Nós somos muito mais complexos do que imaginamos ser.
Podemos perceber o quão complexo somos com o “simples” fato de olharmos como se dá, de fato, o relacionamento humano.
Quando nos relacionamos com uma outra pessoa, seja numa amizade ou num namoro e até mesmo nos “ficas” que, infelizmente é algo tão comum hoje, não existe apenas uma troca de conhecimento de uma historia de vida, relacionar-se com o outro não é apenas saber do que esse outro gosta ou pensa, não é somente troca de carícias, abraço, beijo. O relacionamento humano vai muito mais longe, chega a uma dimensão que transcende.
Ao nos relacionarmos com um outro entramos numa comunhão tão profunda de vida que acabamos unindo ao outro tudo aquilo que temos; as nossas qualidades e também as nossas feridas.
Sim, é isso mesmo, nossas feridas acabam afetando o outro. É por isso que acabamos, muitas das vezes, ferindo o outro quando não queríamos.
Ao relacionar-se com uma outra pessoa as nossas feridas a afeta e, se esse alguém não tiver a maturidade necessária para saber lhe dar com as feridas desse outro, ela acabará se envolvendo com elas e acabará se ferindo com as feridas do outro.
É por isso que as feridas precisam ser curadas. Uma ferida aberta no passado que não foi curada será sempre uma ferida presente e viva, geradora de novas feridas.
O que mais me impressiona em Jesus não era a quantidade de milagres que ele fazia, mas era a sua capacidade de amar, de dar ao homem o que de fato ele precisava. As curas que ele realizava não eram, nenhuma delas, curas somente físicas, eram curas na alma, curas de um passado ferido.
Jesus sabia que somente a cura de uma alma, de uma história ferida, era capaz de fazer uma pessoa ser livre de verdade. E ele sabia que somente a verdade era capaz disso, de revelar a ferida com o objetivo de ser curada. Foi isso que ele fez com aquele paralitico entrevado há anos numa maca por causa de uma paralisia. Jesus não o cura, de imediato, fisicamente, mas ao dizer: “Os teus pecados estão perdoados.” Jesus realiza a primeira cura daquele homem e ela acontece na sua história, Jesus cura as feridas de sua alma e lhe dá a paz, somente após isso a cura física lhe é concedida. Uma alma, uma história ferida será sempre uma ferida que se revela no corpo, não adianta querer esquecer uma lembrança dolorosa, enterrar não é resolver, enterrar é guardar pra sempre algo que só trará sofrimento desnecessário.
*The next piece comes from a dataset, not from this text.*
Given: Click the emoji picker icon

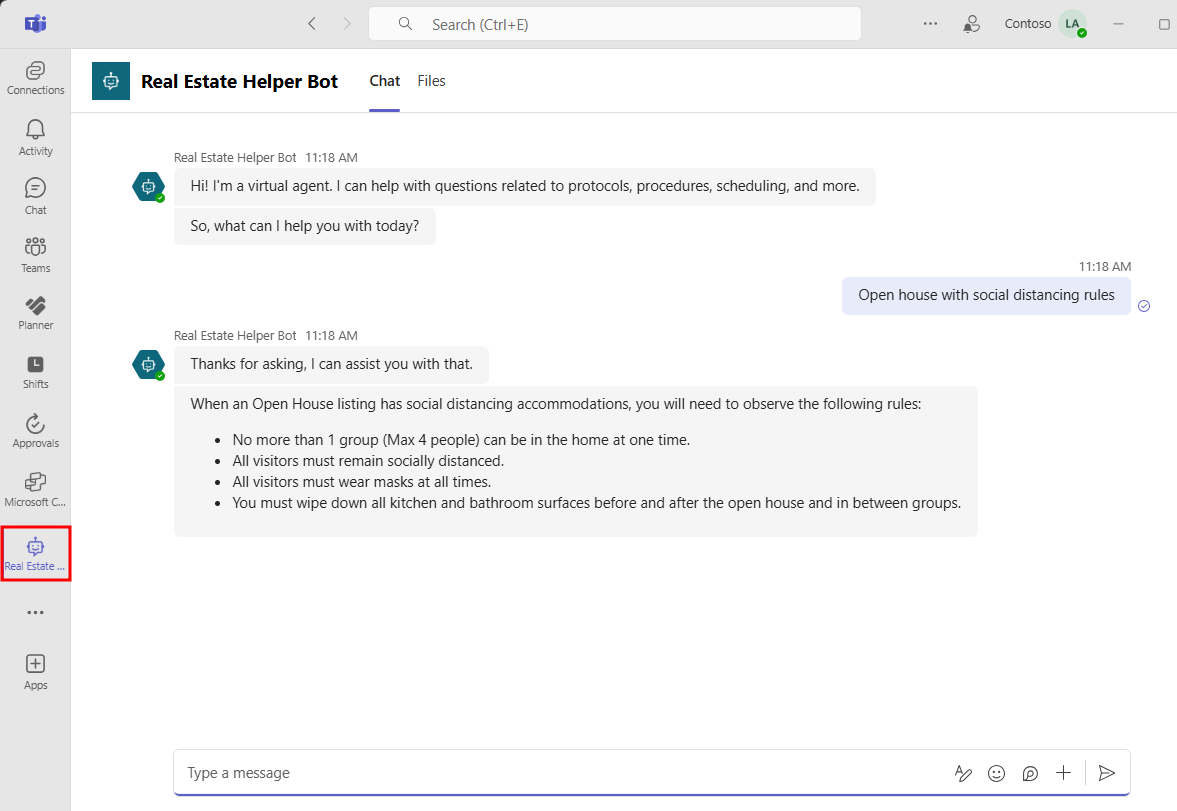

Jesus sabia disso e a cura física daquele cego não foi com o objetivo de somente curar uma cegueira, mas essa cura se deu porque aquele homem precisava curar sua alma e essa cura só se daria se ele visse a verdade, verdade essa revelada nos olhos de Jesus. Por isso a cura física desse cego tem o objetivo de fazer com que aquele homem pudesse olhar, literalmente, olhar nos olhos de Jesus, porque somente assim, naqueles olhos, tudo seria revelado, tudo seria curado. Eram as feridas de sua alma, da sua história, que o cegava fisicamente. São as feridas de nossa historia, da nossa alma, que nos cega. Feridas que não nos permite ver a verdade e é por isso que a única coisa que pode resolver isso é a própria verdade.
Uma lembrança que atormenta e causa dor, uma lembrança que até nos causa indiferença é certeza de uma historia ferida e ferida não curada.
Curar o passado é curar o presente na perspectiva de um futuro livre, pois é descongelando o passado que se verá o rio da vida correr livremente sem barreiras que o impeça de seguir seu curso. Permitir-se curar numa historia dolorida é permitir-se viver uma vida verdadeiramente santa, pois não há santidade sem liberdade nem há santidade sem maturidade. E quer maior maturidade que CONHECER-SE e PERMITIR-SE ser curado?